In this book, Siyakhas flowers are rock art images that are prominent in Zimbabwe but enigmatic. Some are oval patches of paint, sometimes joined in long lines; several have added details. These are the so-called formlings. Believing that the art was a direct representation of what the San saw around them, some earlier writers thought the oval forms depicted the Victoria Falls, grain bins, shields or other objects that people saw daily.
It is, however, in the rock art details that Siyakha finds answers, as has been the experience of other southern African researchers as well. The art must be viewed close up, not from afar as many Western paintings usually are. Close-up viewing raises the issue of the difference between looking and seeing. So many people look at San rock art but see very little. They find its complexity and apparent jumble on the rock face alienating.
This is where the prepared mind should take over. Leaving behind Western concepts of art and composition, viewers should seek another perspective which is what Siyakha does. He has prepared his mind by familiarising himself with the San way of life and thought as recorded in the nineteenth-century Wilhelm Bleek and Lucy Lloyd collection of verbatim texts, and also with the more recent and abundant records that, especially since the 1950s, have come from the Kalahari Desert. The fit between these two sources of information is complex: they are not identical, but anthropologists have drawn attention to areas of belief that, despite various differences, display remarkable parallels. Setting San rock art in this San milieu is obviously essential. I emphasise obviously because it is not obvious to some viewers of the images. For them the art is interesting only in those ways in which they think (probably incorrectly) it parallels Western art. San rock art must be set in the context of San thought and belief.
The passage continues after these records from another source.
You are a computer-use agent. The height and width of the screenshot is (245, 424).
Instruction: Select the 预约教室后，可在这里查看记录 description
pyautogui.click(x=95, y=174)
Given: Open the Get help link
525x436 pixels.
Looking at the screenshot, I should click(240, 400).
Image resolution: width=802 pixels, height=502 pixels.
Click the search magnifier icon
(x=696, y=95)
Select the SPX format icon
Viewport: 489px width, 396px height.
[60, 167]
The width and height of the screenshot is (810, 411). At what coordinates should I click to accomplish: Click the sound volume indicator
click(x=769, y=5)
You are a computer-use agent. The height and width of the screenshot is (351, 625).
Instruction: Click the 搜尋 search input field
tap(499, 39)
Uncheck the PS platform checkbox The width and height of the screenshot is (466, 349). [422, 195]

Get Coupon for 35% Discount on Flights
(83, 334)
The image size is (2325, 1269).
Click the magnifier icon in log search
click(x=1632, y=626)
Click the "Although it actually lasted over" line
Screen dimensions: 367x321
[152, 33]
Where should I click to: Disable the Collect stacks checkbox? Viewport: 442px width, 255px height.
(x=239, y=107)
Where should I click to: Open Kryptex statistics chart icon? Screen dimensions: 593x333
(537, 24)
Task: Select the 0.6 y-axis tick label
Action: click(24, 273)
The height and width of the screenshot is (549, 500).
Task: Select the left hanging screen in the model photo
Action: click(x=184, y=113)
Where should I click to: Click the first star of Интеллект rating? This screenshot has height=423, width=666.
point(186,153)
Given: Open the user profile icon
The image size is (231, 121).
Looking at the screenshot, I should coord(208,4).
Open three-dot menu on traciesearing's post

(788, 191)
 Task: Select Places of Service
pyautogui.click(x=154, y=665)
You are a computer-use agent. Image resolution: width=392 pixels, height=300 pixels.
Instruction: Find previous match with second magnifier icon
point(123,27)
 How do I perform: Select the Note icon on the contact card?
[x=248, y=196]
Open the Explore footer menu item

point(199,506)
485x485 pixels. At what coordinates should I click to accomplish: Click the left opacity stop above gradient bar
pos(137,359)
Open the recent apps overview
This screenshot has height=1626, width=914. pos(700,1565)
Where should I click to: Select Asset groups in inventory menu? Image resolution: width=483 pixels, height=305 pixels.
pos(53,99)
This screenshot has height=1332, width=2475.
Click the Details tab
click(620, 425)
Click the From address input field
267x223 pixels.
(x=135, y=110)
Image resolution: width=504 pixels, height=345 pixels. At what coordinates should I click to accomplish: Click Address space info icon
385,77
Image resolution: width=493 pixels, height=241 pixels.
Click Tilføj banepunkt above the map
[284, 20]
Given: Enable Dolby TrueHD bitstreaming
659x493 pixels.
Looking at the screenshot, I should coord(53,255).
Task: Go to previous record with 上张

However, that is not all. Siyakha has gone further and explored relevant zoological and entomological literature. Here he has found information that is unknown to many modern viewers of the images. But it would have been familiar to the San. It is commonplace today to say that the San lived close to nature. Yes and no. Animal behaviour, the transforming lives of insects all this would surely have been familiar to them. But they were not part of nature, as the romantic view of them has it. To their detriment, they have been seen so much as a part of nature that their stature in coping with our modern economic world has been ignored.